— PROBLEM TO WORK ON —
Rewrite the records starting at the beginning and ending at the line containing "pyautogui.click(x=195, y=61)", putting "button" in place of every "icon" and leaving everything else unchanged.
START
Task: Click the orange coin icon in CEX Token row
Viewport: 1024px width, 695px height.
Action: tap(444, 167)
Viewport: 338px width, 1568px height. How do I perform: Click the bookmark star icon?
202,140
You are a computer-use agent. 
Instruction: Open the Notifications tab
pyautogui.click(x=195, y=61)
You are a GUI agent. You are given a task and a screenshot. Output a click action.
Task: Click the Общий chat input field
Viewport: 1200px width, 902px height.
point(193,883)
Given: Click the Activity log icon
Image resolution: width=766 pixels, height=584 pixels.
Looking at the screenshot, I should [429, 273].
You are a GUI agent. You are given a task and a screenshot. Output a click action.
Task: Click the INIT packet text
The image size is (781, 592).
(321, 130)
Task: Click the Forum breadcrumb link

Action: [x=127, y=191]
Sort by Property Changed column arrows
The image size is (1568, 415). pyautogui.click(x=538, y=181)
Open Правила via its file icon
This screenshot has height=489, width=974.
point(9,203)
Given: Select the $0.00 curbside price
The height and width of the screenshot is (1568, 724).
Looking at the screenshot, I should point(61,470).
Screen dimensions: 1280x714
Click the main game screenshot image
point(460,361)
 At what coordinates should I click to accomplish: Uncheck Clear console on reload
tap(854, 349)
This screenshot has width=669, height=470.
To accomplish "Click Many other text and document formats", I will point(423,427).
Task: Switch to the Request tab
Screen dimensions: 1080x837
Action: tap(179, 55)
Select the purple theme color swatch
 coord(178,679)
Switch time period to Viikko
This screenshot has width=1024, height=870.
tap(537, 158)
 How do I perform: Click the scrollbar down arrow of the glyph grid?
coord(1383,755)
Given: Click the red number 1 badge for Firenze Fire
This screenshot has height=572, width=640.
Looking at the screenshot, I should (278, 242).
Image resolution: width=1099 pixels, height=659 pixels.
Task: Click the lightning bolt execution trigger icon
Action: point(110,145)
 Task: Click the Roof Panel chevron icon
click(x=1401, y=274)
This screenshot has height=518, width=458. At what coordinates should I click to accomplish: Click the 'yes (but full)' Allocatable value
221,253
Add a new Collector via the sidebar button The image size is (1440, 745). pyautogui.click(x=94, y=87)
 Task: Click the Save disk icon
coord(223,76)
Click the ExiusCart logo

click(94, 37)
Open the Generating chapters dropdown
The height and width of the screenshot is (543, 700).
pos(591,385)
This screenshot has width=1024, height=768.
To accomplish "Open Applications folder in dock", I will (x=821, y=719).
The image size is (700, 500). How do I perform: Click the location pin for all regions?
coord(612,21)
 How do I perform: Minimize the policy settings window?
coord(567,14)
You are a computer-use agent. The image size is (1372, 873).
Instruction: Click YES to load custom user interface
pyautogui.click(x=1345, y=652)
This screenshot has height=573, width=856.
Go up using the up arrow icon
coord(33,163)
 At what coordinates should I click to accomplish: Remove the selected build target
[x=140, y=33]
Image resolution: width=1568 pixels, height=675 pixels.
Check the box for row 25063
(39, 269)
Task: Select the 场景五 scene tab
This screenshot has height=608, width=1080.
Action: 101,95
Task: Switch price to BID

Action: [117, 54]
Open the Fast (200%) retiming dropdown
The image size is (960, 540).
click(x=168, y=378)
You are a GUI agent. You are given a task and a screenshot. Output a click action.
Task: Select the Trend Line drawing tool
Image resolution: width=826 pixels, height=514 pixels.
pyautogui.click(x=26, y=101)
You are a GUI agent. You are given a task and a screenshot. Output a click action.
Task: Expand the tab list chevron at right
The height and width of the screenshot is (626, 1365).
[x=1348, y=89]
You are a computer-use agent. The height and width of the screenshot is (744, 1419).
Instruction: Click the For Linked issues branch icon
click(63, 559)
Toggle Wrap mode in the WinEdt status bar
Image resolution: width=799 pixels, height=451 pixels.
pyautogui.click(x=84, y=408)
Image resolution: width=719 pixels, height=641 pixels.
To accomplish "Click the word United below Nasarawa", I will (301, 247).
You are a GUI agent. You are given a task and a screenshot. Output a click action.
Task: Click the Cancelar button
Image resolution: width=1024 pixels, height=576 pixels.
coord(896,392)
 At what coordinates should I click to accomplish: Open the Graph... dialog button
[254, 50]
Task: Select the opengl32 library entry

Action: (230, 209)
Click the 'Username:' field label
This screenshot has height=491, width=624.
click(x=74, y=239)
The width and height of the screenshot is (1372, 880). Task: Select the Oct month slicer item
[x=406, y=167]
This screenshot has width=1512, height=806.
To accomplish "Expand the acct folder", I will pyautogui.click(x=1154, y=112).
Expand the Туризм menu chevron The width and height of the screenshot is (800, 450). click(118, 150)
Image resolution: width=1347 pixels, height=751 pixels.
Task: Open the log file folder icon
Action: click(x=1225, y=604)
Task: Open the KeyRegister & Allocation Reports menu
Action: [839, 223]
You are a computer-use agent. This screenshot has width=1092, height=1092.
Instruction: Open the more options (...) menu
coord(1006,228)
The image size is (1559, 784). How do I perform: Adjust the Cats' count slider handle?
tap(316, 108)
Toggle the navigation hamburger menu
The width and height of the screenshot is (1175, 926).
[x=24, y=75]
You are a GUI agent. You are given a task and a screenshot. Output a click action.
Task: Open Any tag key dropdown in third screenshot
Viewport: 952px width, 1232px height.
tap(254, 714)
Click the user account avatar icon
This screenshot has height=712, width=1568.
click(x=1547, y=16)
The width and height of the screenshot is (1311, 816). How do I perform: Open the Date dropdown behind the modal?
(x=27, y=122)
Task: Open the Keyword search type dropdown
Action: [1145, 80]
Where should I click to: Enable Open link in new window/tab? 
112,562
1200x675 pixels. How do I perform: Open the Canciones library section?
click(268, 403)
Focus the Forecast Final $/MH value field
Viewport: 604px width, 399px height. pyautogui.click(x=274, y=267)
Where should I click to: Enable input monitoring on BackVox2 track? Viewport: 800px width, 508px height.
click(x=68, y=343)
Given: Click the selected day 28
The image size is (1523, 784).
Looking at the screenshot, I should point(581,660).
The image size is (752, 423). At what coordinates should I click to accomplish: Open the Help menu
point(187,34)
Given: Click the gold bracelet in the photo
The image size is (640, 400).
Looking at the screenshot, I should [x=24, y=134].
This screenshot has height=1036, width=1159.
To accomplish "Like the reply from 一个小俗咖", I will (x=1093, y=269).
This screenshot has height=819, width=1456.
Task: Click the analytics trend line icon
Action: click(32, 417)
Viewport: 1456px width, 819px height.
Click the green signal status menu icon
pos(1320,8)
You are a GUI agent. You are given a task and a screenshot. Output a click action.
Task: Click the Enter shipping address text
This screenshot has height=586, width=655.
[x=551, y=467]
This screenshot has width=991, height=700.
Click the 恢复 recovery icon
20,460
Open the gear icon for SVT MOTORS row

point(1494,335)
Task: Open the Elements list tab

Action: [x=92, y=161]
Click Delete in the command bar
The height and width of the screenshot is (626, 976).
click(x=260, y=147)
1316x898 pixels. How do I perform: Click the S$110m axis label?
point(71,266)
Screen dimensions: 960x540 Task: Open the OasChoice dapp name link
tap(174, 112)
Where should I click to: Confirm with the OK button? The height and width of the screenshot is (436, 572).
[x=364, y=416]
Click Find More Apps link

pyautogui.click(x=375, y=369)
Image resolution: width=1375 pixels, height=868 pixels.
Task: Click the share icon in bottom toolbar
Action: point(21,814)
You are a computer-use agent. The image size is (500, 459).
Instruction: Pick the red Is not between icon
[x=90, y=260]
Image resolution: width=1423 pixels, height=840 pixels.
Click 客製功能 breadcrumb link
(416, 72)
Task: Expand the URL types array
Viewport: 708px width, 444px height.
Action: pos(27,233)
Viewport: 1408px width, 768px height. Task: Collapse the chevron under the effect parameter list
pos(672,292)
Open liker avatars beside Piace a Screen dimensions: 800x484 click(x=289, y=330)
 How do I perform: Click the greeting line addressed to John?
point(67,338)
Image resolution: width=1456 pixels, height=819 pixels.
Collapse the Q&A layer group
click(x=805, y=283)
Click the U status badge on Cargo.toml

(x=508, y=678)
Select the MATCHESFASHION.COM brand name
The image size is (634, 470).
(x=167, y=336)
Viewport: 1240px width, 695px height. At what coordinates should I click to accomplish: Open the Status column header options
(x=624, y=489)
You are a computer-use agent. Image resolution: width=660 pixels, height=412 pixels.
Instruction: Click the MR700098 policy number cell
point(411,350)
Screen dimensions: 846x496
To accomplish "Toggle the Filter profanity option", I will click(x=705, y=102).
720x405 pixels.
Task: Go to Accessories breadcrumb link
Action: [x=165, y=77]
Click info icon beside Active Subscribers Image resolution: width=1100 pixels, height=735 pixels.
END
— RESULT OF THE EXERCISE —
Task: Click the orange coin button in CEX Token row
Viewport: 1024px width, 695px height.
Action: tap(444, 167)
Viewport: 338px width, 1568px height. How do I perform: Click the bookmark star button?
202,140
You are a computer-use agent. 
Instruction: Open the Notifications tab
pyautogui.click(x=195, y=61)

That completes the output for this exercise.